▶ _Excerpted records_:
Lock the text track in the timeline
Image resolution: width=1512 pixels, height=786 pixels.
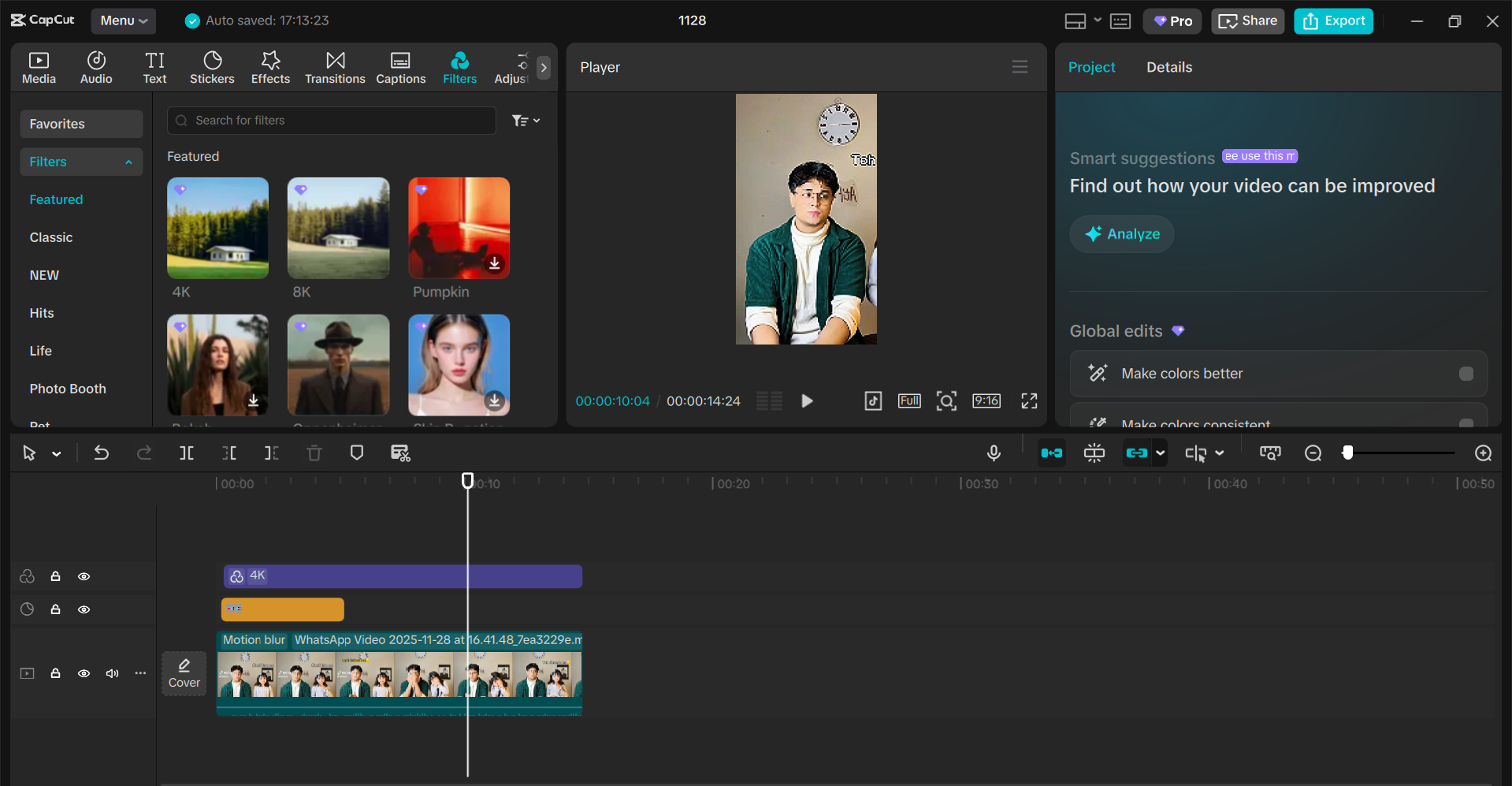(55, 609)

--

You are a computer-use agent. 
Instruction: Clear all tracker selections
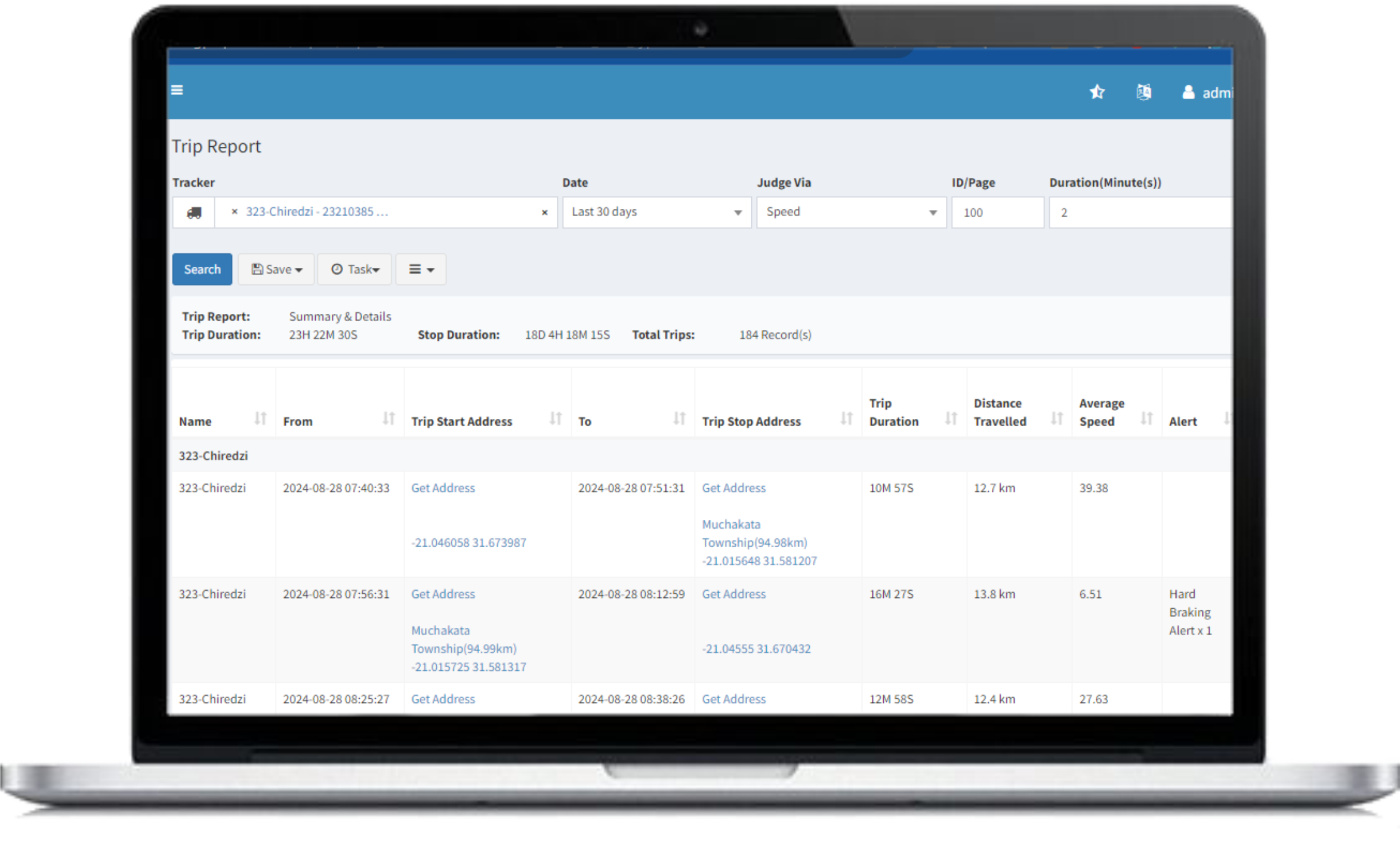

▶ _Problem_:
The answer is the lines above between the line holding "You are a computer-use agent." and the line holding "Instruction: Clear all tracker selections", inclusive, each written out exactly, and no others.

▶ _Exercise solution_:
You are a computer-use agent. 
Instruction: Clear all tracker selections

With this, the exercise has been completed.